US drug major Merck & Co has filed a Biologics License Application for its cervical cancer vaccine Gardasil (quarivalent human papillomavirus types 6, 11, 16, 18, recombinant vaccine) with the US Food and Drug Administration, raising hopes that the vaccine could be on the market in the second half of next year, should a priority review be granted.

Gardasil has been the subject of much media hype since trials showed it to be 100% effective against the four most common types of human papillomavirus, which can spur development of cervical cancer. In fact, according to the company, the link between HPV and cervical cancer is stronger than that between smoking and lung cancer.

The group’s European partner, Sanofi Pasteur, the vaccines unit of French drug giant Sanofi-Aventis, is planning to file a similar application with the European Medicines Agency before the end of the year, and Merck says it intends to complete a submission to the Australian regulatory authorities this month, with applications in other countries starting early next year.

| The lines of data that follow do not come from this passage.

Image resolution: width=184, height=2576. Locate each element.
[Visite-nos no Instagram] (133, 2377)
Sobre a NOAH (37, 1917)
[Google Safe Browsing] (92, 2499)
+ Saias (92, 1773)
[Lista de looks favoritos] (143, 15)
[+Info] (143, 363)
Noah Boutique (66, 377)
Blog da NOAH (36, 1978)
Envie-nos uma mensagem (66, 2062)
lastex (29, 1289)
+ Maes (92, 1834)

Cervical cancer is the second most common cause of death from cancer (after breast cancer) amongst young women in Europe, with around 3,500 new cases and 15,000 deaths each year. Analysts have suggested that the market for an effective HPV vaccine would be worth upwards of $4 billion dollars a year, although it remains to be seen which of the front-line candidates will garner the greatest share. The companies’ main rival is UK drug giant GlaxoSmithKline, which said earlier this year it plans to file its HPV vaccine Cervarix in Europe during the first half of 2006, and in international markets over the remainder of the year.